Despite the powerful hallucinogenic properties of ibogaine, all subjects maintained intact reality testing and responsivity during treatment and demonstrated no signs or symptoms of anxiety or thought disorders. In three subjects visual hallucinosis occurred during treatment. Hallucinosis was present only with the subjects eyes closed, as described by Sigg (29,30), and patients were typically reluctant to discuss these at any length. One patient described simple moving geometric spheres, like "asteroids in space," akin to the decription by Sigg of "disks dancing up and down the walls." (30). Another described vivid memories of early childhood, similar to the reactions decribed by Naranjo (2,3). It is notable that at least short-term interruption of drug use was achieved whether or not patients experienced visual hallucinosis. In some subjects who did not experience hallucinosis the heightened awareness of the psychodynamic factors behind their addictions may still have contributed to successful treatment. However, this does not preclude the possibility that the antiaddictive effects of ibogaine may be more closely related to potential neurotransmitter effects rather than psychological abreation. These matters will require further research in order to determine ibogaine's mechanism of action.
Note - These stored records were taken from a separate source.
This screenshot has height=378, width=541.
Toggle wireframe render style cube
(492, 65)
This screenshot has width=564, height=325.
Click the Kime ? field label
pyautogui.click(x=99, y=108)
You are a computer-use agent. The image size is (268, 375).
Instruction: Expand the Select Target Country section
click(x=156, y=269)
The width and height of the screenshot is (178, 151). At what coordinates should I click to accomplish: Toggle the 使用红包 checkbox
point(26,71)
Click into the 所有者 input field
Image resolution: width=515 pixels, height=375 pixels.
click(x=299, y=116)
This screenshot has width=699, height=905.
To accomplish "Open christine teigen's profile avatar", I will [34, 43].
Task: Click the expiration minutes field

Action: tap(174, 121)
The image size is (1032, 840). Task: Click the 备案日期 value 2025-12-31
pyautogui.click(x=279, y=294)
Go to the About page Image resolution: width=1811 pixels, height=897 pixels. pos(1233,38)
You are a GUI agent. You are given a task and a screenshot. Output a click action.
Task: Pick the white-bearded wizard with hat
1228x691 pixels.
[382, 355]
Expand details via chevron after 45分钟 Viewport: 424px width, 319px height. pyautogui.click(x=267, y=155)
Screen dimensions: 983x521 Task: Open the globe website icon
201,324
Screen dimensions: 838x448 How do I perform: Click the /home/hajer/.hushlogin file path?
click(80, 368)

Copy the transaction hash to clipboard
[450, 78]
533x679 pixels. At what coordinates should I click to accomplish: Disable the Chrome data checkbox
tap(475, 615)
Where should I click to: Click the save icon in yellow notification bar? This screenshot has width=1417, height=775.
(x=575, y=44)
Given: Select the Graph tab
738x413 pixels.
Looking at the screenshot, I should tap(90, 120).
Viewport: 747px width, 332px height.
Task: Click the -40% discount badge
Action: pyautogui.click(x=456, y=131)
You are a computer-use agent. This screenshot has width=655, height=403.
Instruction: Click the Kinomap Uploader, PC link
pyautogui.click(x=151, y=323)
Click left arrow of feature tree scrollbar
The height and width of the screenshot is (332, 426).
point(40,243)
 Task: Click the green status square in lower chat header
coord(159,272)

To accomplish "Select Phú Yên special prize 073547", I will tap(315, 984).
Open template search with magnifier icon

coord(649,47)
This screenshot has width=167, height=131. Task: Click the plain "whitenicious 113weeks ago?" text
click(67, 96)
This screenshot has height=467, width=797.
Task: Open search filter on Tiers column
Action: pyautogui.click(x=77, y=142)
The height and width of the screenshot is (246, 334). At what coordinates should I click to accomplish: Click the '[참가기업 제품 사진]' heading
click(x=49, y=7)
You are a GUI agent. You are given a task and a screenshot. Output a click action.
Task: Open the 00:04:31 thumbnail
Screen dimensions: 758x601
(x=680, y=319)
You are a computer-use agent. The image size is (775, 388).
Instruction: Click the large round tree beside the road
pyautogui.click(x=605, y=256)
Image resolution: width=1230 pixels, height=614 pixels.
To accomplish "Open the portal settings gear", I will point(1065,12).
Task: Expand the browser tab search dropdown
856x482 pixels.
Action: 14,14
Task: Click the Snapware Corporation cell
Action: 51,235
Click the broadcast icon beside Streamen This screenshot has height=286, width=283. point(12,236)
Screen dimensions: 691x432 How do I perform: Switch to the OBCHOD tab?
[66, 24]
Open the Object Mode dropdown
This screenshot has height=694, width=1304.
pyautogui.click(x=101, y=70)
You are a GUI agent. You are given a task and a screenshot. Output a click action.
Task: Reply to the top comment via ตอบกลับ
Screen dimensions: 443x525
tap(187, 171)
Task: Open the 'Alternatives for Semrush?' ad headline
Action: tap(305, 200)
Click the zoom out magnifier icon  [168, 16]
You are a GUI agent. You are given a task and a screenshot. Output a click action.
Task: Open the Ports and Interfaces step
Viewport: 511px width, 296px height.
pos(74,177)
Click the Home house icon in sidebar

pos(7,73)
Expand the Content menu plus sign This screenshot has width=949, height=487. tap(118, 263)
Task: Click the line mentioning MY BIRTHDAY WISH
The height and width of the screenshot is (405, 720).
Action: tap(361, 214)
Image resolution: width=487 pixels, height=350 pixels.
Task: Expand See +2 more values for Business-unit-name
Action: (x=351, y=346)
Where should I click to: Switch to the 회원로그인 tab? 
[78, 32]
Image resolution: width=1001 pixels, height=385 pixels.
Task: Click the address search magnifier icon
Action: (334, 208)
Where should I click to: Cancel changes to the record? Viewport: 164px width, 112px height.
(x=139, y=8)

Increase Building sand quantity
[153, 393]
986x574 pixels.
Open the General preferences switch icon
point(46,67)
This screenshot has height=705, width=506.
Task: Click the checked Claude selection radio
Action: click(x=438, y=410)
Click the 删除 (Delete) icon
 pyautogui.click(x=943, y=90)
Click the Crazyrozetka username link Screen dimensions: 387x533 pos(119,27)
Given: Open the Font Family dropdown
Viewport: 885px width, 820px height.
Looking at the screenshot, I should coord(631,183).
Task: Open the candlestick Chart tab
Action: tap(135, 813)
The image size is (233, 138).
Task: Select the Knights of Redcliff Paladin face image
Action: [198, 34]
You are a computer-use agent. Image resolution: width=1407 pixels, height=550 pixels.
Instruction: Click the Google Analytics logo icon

In our subjects there were no signs or symptoms of drug withdrawal or craving immediately after treatment. In addition, when examined one week after treatment the two subjects examined at that time remained free of symptoms Though drug testing was not performed at that time, there were no observable signs of recurrent drug use. There was also no reason for these subjects to conceal recurrent drug use, as they had sought treatment on their own, at their own expense. The post-treatment period of observation in this study was limited and long-term follow-up will be helpful in assessing the long-term benefits of ibogaine treatment. The authors recognize the methodological weakness of not obtaining post-treatment drug screens and suggest that this be overcome in future research with appropriate evaluations.
The present report represents one of the few medically supervised trials of ibogaine for the interruption of human addiction syndromes, and describes the effects of the highest dosages of ibogaine yet reported in a scientific human study. The results indicate that ibogaine is generally well-tolerated and produces transient cerebellar dysfunction, not unlike that produced by other intoxicants, with no signs of persistent neurologic effects. The absence of withdrawal symptoms or drug craving following treatment supports the anecdotal human reports of ibogaine's efficacy in the treatment of multiple addiction syndromes. Though the number of subjects in this study is small, and the period of follow-up limited, the results suggest that ibogaine does acutely interrupt addictive behavior without untoward consequences, providing a symptom-free window of opportunity that may permit major changes in patients lives, particularly in the presence of an appropriate psychosocial support structure. Such treatment may offer a viable alternative to less effective, more prolonged and costly methods of drug detoxification.